Prender Lula foi, no longo prazo, ruim para a direita que o combate e para a esquerda que o apoia. Ainda que, no curto prazo, possa ser bom para ambas as partes. Explico:

1) De imediato, as forças adversárias de Lula ganham porque ele, no cenário de hoje, não terá condições de ser candidato. Caso fosse, seria o favorito. Então, fica fora do jogo, sem nem de longe substituto minimamente tão competitivo.

2) Para o PT e os aliados, claro que seria muito melhor ter Lula candidato. Portanto, mesmo no curto prazo, o ganho é relativo. Os grupos ganharam porque a militância se inflamou como há muito não se via. Nem sei desde quando. Talvez, a eleição de 2002. Mais que isso, a esquerda, em grande parte, uniu-se. O Psol, nascido de uma ruptura no petismo sobre os rumos do governo Lula, tem sido quase inconfundível do próprio PT. Isso é um feito e é raro.

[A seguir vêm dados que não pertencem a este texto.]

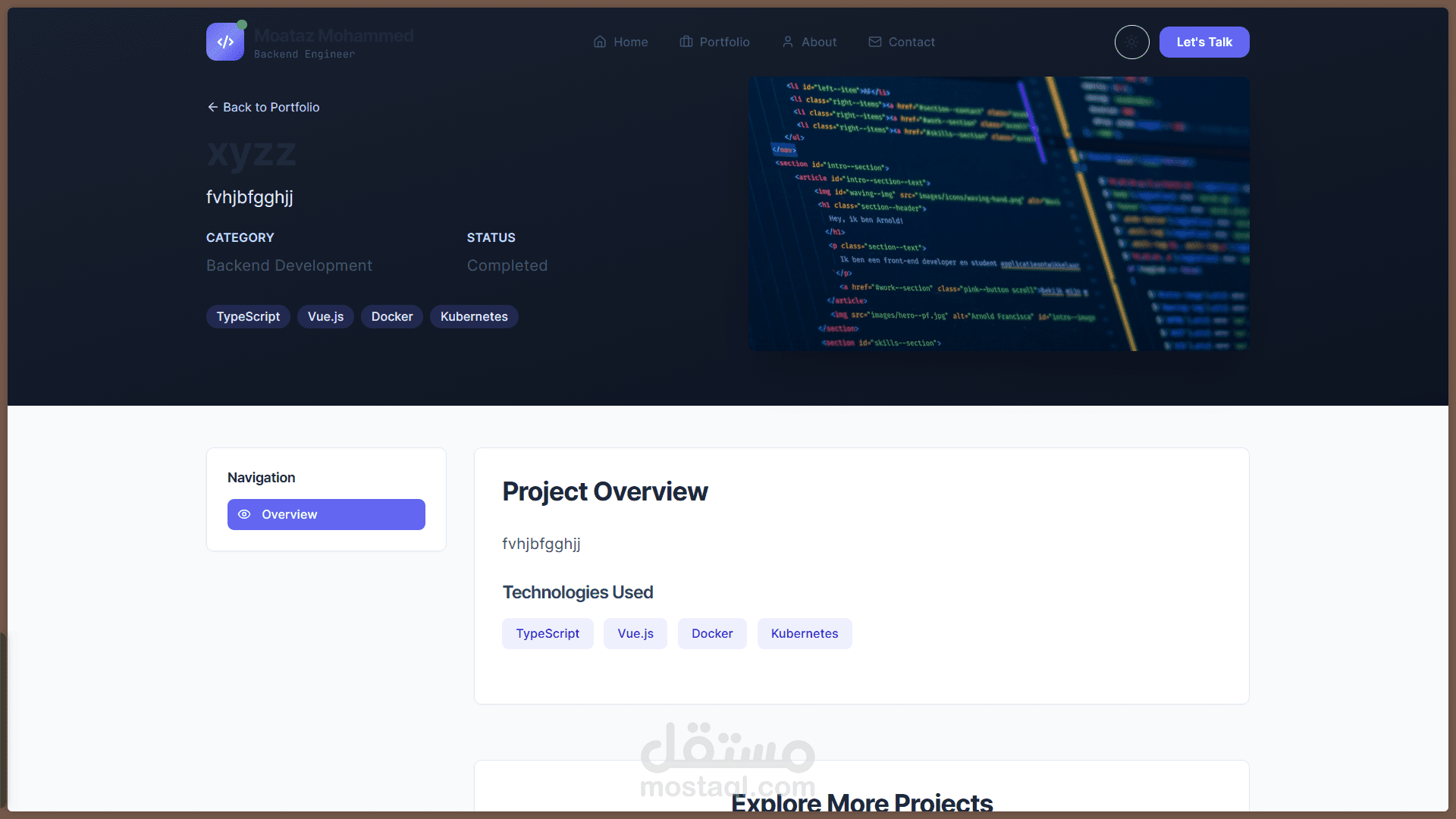Click the Home house icon
Image resolution: width=1456 pixels, height=819 pixels.
click(600, 42)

E há o simbolismo. Muitas e poderosas imagens, frases e cenas foram construídas. O discurso — goste-se ou não — histórico, típico de um orador que domina como pouco a retórica de massas. As fotos do ex-presidente em meio à multidão. Tudo isso é munição eleitoral de alto impacto. O mito Lula ficou maior, mais forte, mais dramático. Isso é o que a esquerda mais ganha. No longo prazo, porém, isso pode ser ruim para todo mundo.

O QUE SE PERDE

Lula preso se tornou um símbolo mais poderoso do que era. Como isso é ruim para os adversários é evidente. Agrega-se à biografia o componente de perseguição, dramaticidade, de sair dos braços do povo para se entregar à Polícia para cumprir um veredito que considera injusto. A disputa em torno dessa narrativa permanecerá por décadas e décadas. Não tem jeito. Muitos políticos — candidatos a vereador, deputado, prefeito, governador, senador, presidente — irão explorar de alguma forma esse imaginário. É uma nova, poderosa e — acredite — persistente arma política. 

O lado ruim disso para o PT é justamente o fortalecimento e enraizamento do mito. O personalismo fica maior e talvez se torne incontornável daqui para frente. O PT não pode evitar.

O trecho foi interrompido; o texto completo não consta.